Rose traced the rim of her mug, vapor swirling around her hand. "So you're saying you couldn't go from a sociopath to a man who feels"— a hint of pink flushed at her cheeks—"stuff?"
His cup felt slick against his clammy fingertips, though from the warmth of his beverage or her inexplicable control over his sweat glands he couldn't tell. "Not when I considered it an advantage not to feel. The only time I've seen such a radical change is in age-induced mania brought by an overly long life." He straightened his spine. "And before you start again, I am nowhere near old and decrepit, thank you very much."
Rose bit her lip to stifle a giggle. "All right, fine. You're young and rocking it. So how did the regeneration go wrong?"
As he took another sip, he replayed his recent conversation with Sikah in his head. "Maybe it didn't. I didn't technically change until I met you, after I had already regenerated." He tucked his free hand under his chin. "Maybe it is something to do with you. Something to do with Bad Wolf."
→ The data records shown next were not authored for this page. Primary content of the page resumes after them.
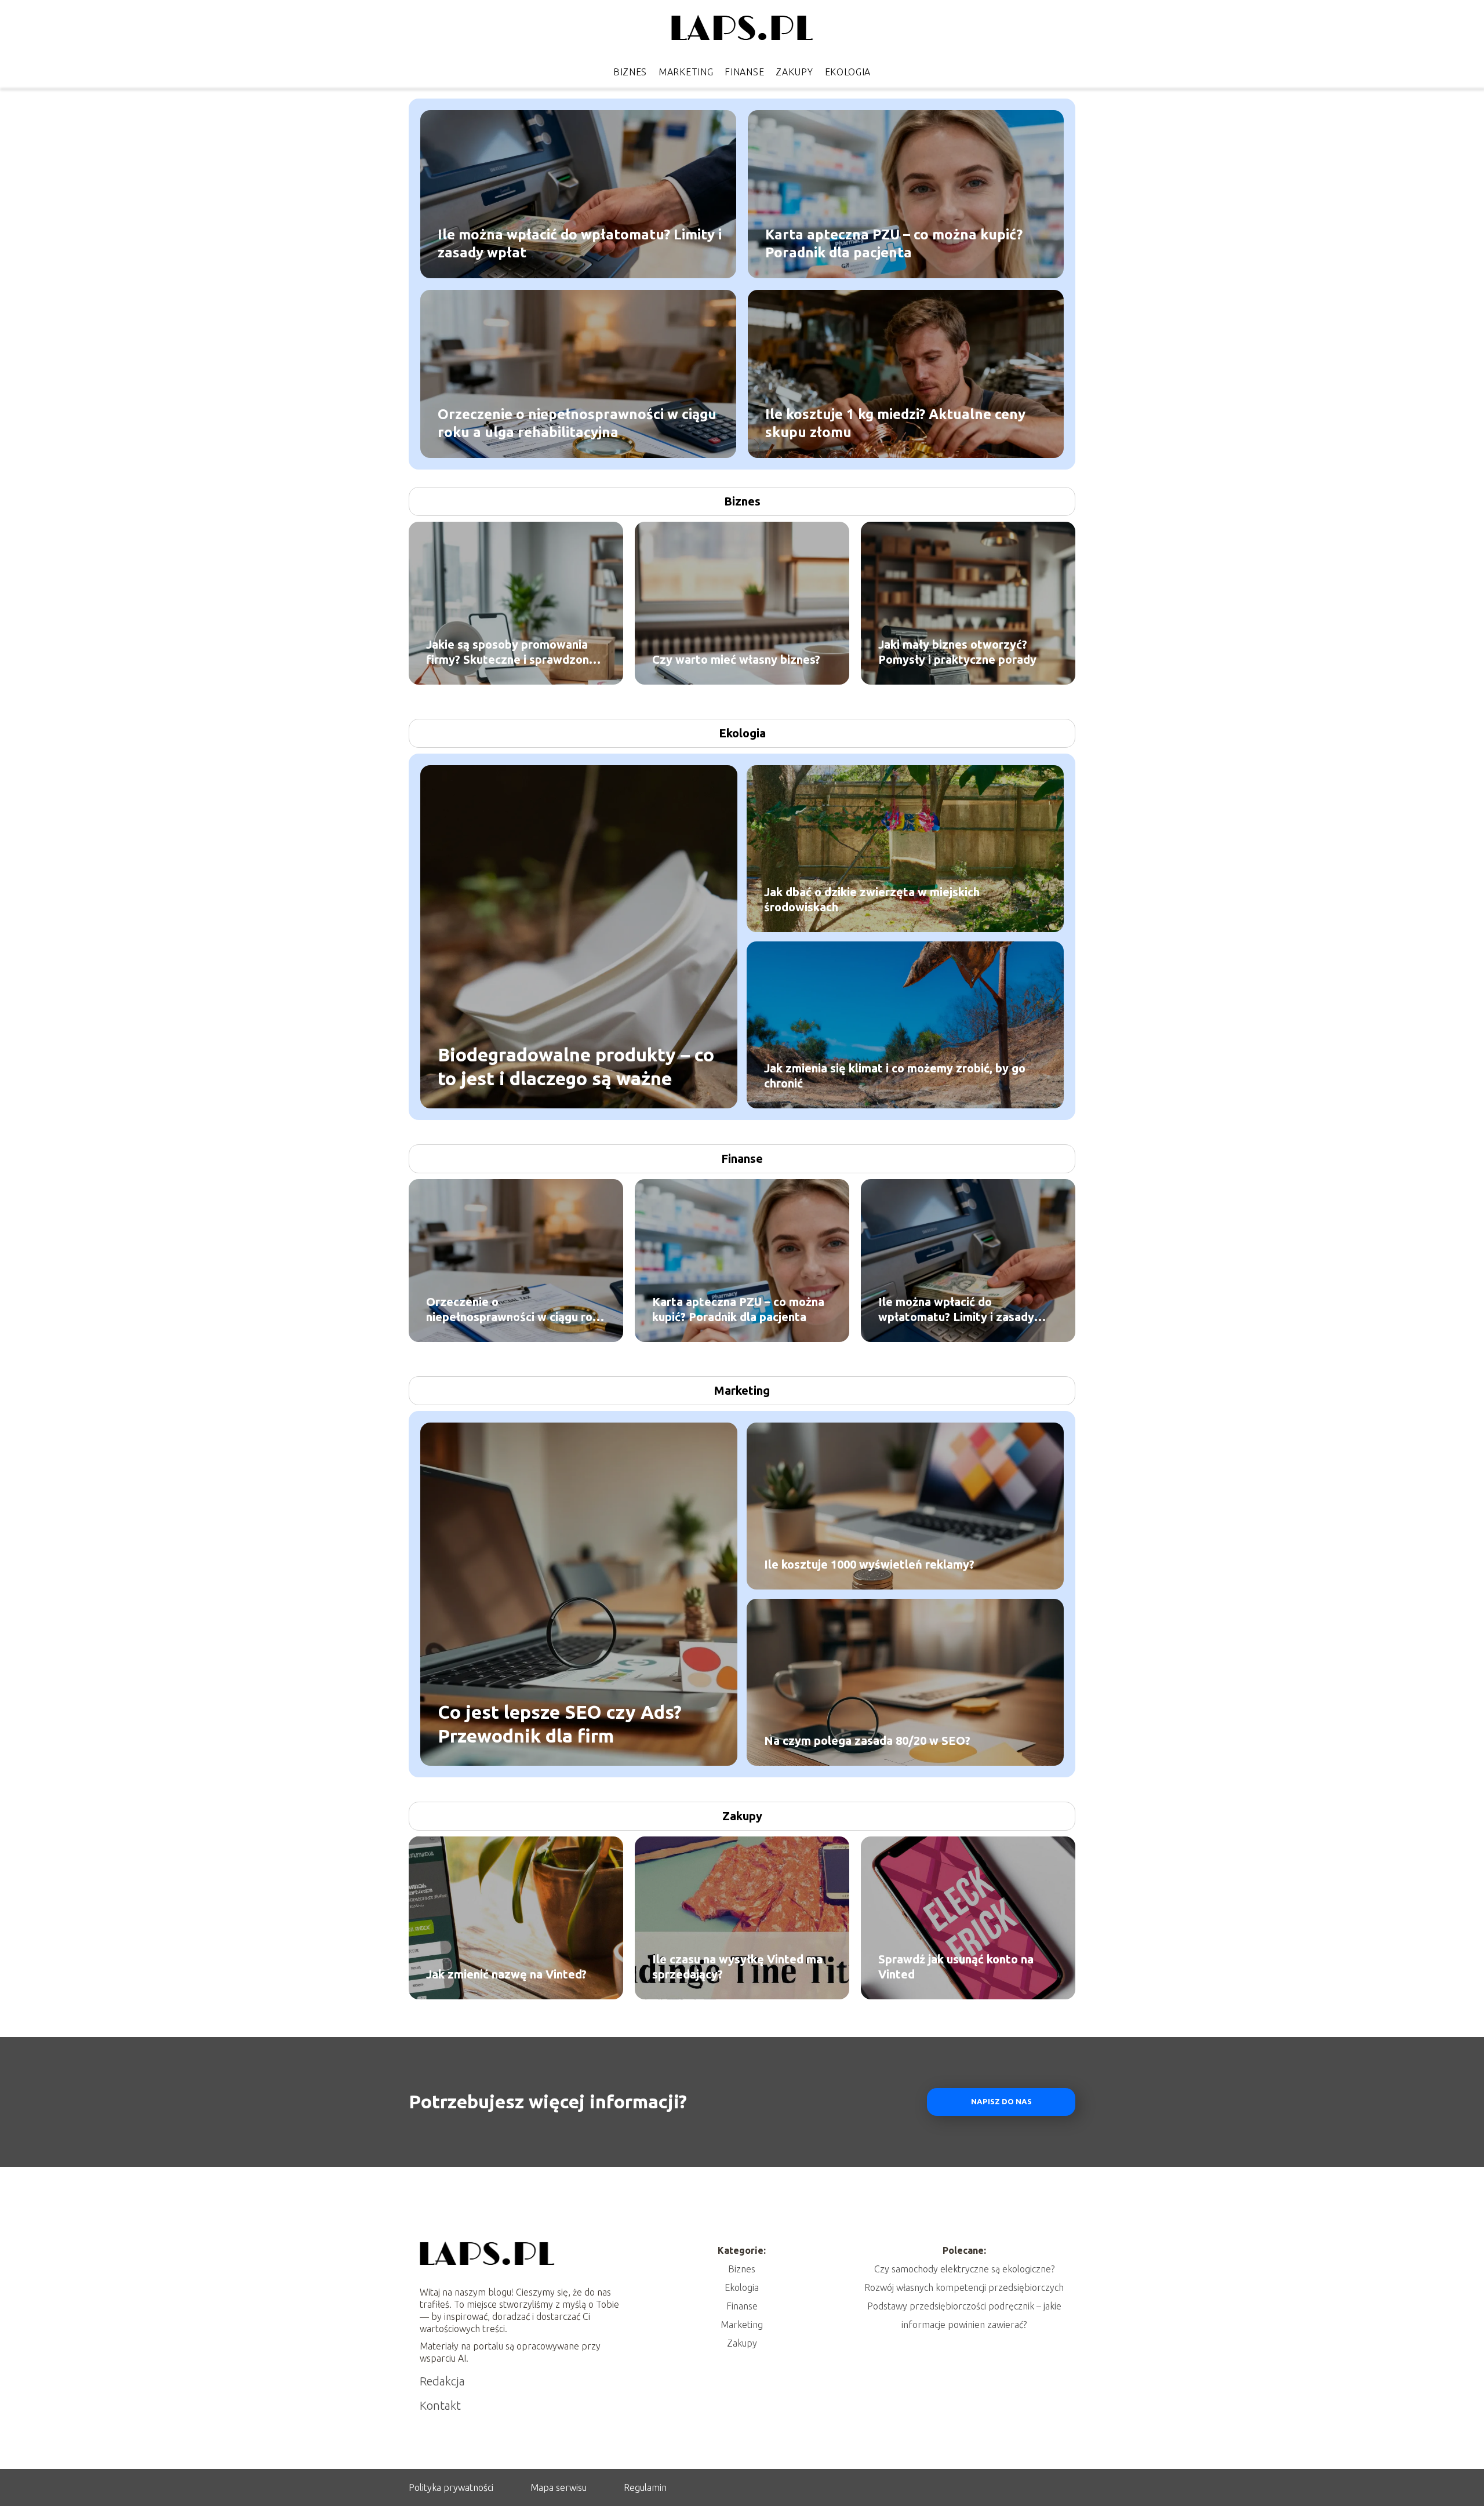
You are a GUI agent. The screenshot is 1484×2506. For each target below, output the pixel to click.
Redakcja (442, 2381)
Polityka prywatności (451, 2487)
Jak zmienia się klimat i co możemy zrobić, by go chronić (894, 1075)
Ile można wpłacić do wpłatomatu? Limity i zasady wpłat (580, 243)
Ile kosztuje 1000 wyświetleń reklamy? (869, 1564)
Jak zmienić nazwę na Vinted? (506, 1974)
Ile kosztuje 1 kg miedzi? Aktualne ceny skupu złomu (895, 422)
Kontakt (440, 2405)
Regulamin (645, 2487)
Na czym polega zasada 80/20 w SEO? (867, 1740)
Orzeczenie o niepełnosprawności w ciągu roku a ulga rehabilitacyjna (577, 422)
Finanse (744, 72)
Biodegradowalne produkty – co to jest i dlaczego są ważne (576, 1066)
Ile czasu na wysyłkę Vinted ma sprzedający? (737, 1966)
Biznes (630, 72)
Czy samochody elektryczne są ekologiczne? (964, 2269)
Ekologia (848, 72)
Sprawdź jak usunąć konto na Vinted (956, 1966)
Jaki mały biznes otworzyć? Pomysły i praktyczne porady (957, 652)
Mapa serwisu (558, 2487)
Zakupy (794, 72)
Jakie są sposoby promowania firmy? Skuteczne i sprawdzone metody (511, 652)
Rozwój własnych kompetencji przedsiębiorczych (964, 2287)
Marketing (686, 72)
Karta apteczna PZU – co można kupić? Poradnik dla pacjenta (894, 243)
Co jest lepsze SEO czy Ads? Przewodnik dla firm (560, 1723)
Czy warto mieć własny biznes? (736, 659)
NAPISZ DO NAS (1001, 2101)
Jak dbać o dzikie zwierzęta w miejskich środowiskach (872, 899)
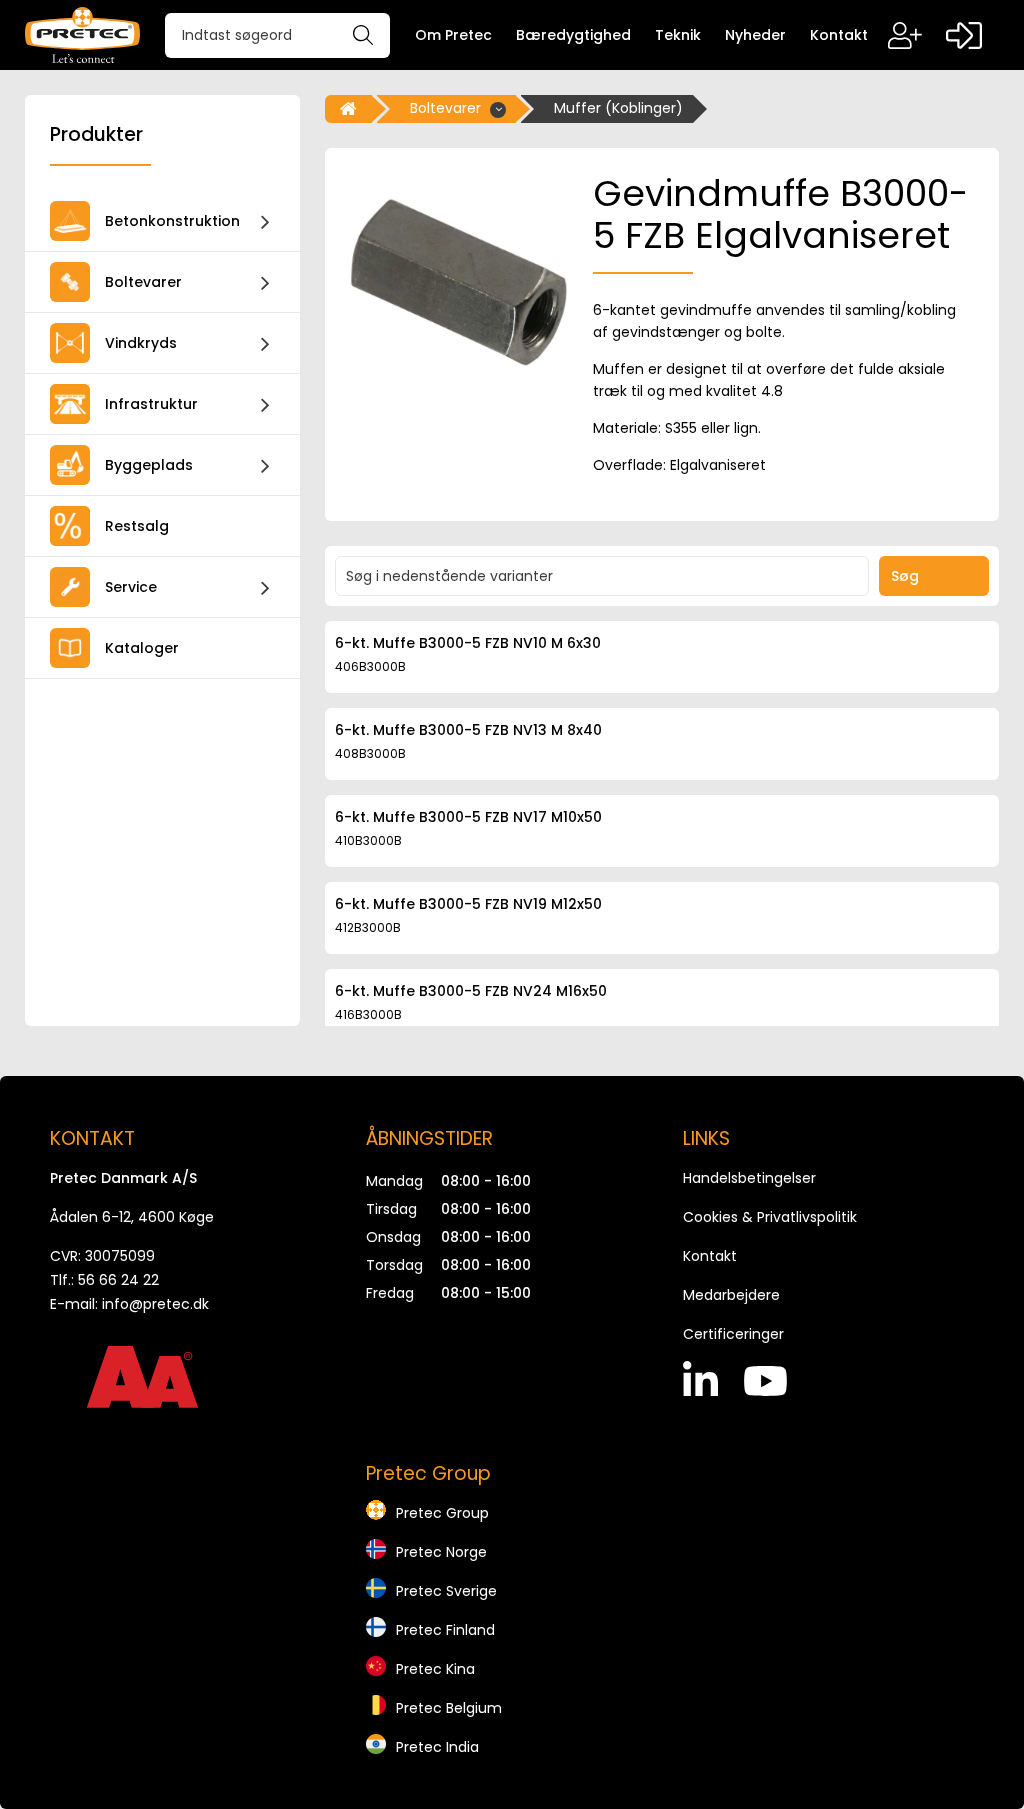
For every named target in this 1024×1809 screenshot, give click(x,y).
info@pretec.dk (155, 1304)
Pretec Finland (445, 1630)
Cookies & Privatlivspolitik (770, 1217)
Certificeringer (733, 1334)
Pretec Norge (441, 1552)
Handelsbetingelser (749, 1178)
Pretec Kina (435, 1669)
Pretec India (437, 1747)
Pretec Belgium (449, 1708)
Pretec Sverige (446, 1591)
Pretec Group (442, 1513)
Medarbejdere (731, 1295)
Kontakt (710, 1256)
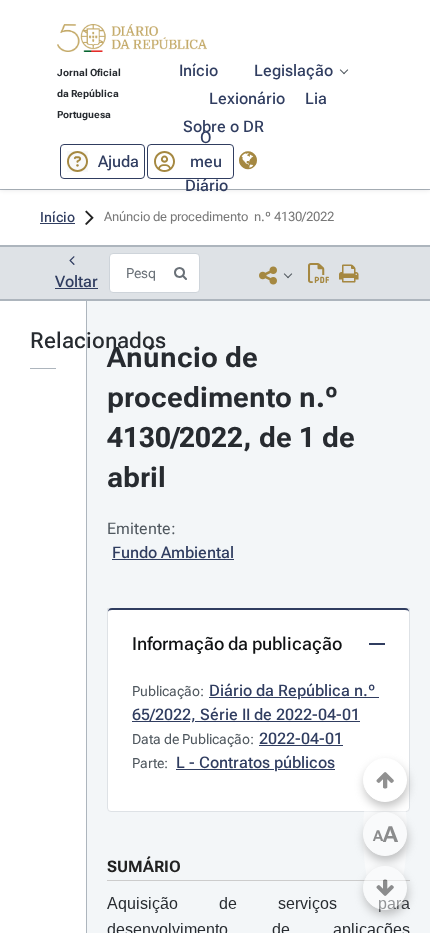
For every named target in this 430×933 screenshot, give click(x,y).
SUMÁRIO (144, 866)
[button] (132, 41)
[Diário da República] (132, 42)
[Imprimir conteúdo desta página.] (349, 275)
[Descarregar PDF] (318, 275)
"Me? But I told you, I haven't done anything."
"But you have, don't you see? It's as if time writes itself around you, adjusts to your presence, allows you to accomplish things that normal people can't. You're writing history just by being here—I sensed it the moment we met."
She lugged out the other stool and slumped onto it. "So somehow I've messed things up."
"No no no. It was always meant to happen this way, remember? If I hadn't returned all those people, I would have triggered multiple paradoxes. You were the fix."
Rose twisted her mouth to the side. "If you were so worried about me messing up the universe by traveling, what were you doing with all those people in the first place?"
He studied the wooden grain of the table, the worn finish, the little scratches gouged into the surface as though it had seen years of use. "Guess it was to prove that I could defeat the laws of time."
"Is that even possible?"
"Don't know. I've never tested them, even when I thought I had."
"Yeah? Well I vote we leave them untested. We'll call it rule number two."
Once more a smile pulled at the edge of his mouth, but he no longer felt the instinct to hide it. "How many more of these rules should I expect from you, Miss Tyler?"
Rose slurped at her tea, a glint in her eye. "Wouldn't wanna spoil the surprise."